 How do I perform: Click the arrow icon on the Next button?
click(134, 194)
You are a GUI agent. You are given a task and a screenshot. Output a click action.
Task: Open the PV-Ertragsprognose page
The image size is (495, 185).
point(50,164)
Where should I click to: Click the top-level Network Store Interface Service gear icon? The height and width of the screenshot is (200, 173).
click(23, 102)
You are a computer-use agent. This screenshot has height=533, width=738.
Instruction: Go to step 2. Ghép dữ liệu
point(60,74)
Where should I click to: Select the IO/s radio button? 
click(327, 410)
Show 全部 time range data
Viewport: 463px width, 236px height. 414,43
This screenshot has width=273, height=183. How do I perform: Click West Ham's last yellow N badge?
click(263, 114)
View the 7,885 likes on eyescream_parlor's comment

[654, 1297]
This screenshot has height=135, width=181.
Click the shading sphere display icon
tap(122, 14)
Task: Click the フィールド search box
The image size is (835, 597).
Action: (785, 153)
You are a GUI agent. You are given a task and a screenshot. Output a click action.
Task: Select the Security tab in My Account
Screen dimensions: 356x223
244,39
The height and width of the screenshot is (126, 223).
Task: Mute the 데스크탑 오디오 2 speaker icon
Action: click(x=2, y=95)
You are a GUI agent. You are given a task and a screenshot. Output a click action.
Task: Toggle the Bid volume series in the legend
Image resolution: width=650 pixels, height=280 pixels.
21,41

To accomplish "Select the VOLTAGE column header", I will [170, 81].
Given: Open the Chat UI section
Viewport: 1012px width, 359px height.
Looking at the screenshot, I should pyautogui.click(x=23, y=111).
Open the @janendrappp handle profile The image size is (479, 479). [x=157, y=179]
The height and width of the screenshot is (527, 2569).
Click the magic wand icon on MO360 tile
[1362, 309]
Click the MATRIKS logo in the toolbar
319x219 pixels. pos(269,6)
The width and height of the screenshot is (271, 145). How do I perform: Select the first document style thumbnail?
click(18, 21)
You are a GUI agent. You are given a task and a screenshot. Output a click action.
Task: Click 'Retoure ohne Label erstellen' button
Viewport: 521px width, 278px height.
:::
What is expected - The output should consist only of the lines from the one with "Click the magic wand icon on MO360 tile" through the final line of the records above, exactly.

Written answer -
Click the magic wand icon on MO360 tile
[1362, 309]
Click the MATRIKS logo in the toolbar
319x219 pixels. pos(269,6)
The width and height of the screenshot is (271, 145). How do I perform: Select the first document style thumbnail?
click(18, 21)
You are a GUI agent. You are given a task and a screenshot. Output a click action.
Task: Click 'Retoure ohne Label erstellen' button
Viewport: 521px width, 278px height.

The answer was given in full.